Der Vorfahr des Menschen und anderer heute lebender Primaten konnte sich zwar gut von Ast zu Ast hangeln. Bei der gezielten Jagd auf Beutetiere war er dagegen wohl eher schwach. Das schließen amerikanische Forscher aus dem Skelett eines seiner Nachkommen, einem "Vetter" von Affen, Menschenaffen und Menschen.
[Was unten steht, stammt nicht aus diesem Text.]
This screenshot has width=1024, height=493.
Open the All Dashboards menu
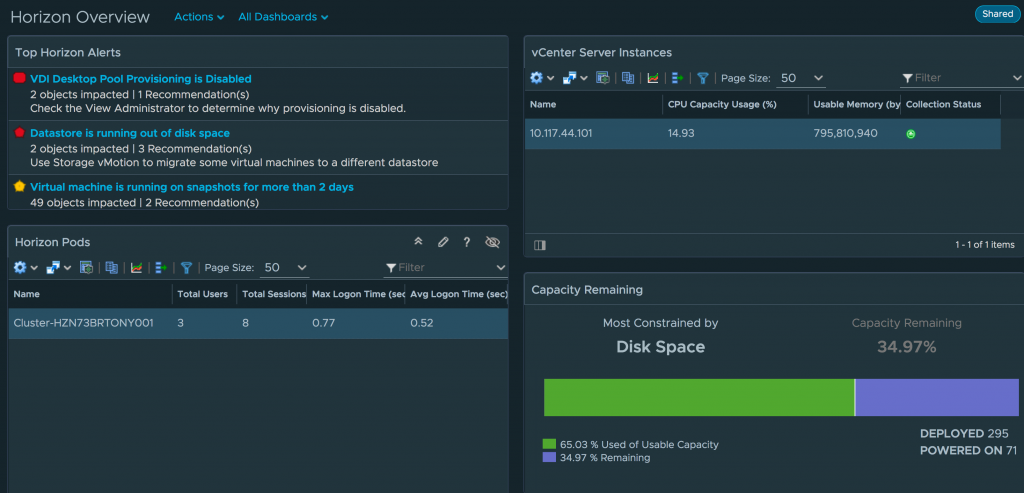click(x=283, y=17)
Das berichtet die Fachzeitschirft "Science" (Bd. 298 S.1606).
Carpolestes simpsoni heißt der Uraffe, dessen gut erhaltenes Skelett Jonathan Bloch und Doug Boyer von der Universität Michigan (USA) nun ausgegraben haben. Er gehört zu einer Gruppe archaischer Primaten, die als nahe Verwandte heutiger höherer Primaten angesehen werden.

Anhand des rund 55 Millionen Jahre alten Skeletts konnten die Paläontologen erkennen, dass C. simpsoni klein war und einen langen Schwanz hatte. Außerdem zeigt er einige Merkmale, die für höhere Primaten typisch sind, wie zum Beispiel einen Daumen, der den anderen Fingern gegenübergestellt ist. Aufgrund dieser Daumenstellung konnte C.simpsoni Äste besonders gut ergreifen, vermuten Bloch und Boyer. Dieses und andere Merkmale würden darauf hindeuten, dass C. simpsoni und die höheren Primaten einen gemeinsamen Vorfahr haben.

Andererseits hatte der primitivere C. simpsoni keine nach vorn gerichteten Augen und konnte daher nur schlecht räumlich sehen. Seine Beute mit den Augen zu erfassen und sie mit einem gezielten Sprung zu fangen, gehörte vermutlich nicht zu den Stärken unseres Urahns, teilen die Forscher mit. Diese Jagdmethode hatten einige Forscher unserem Vorfahr zugeschrieben.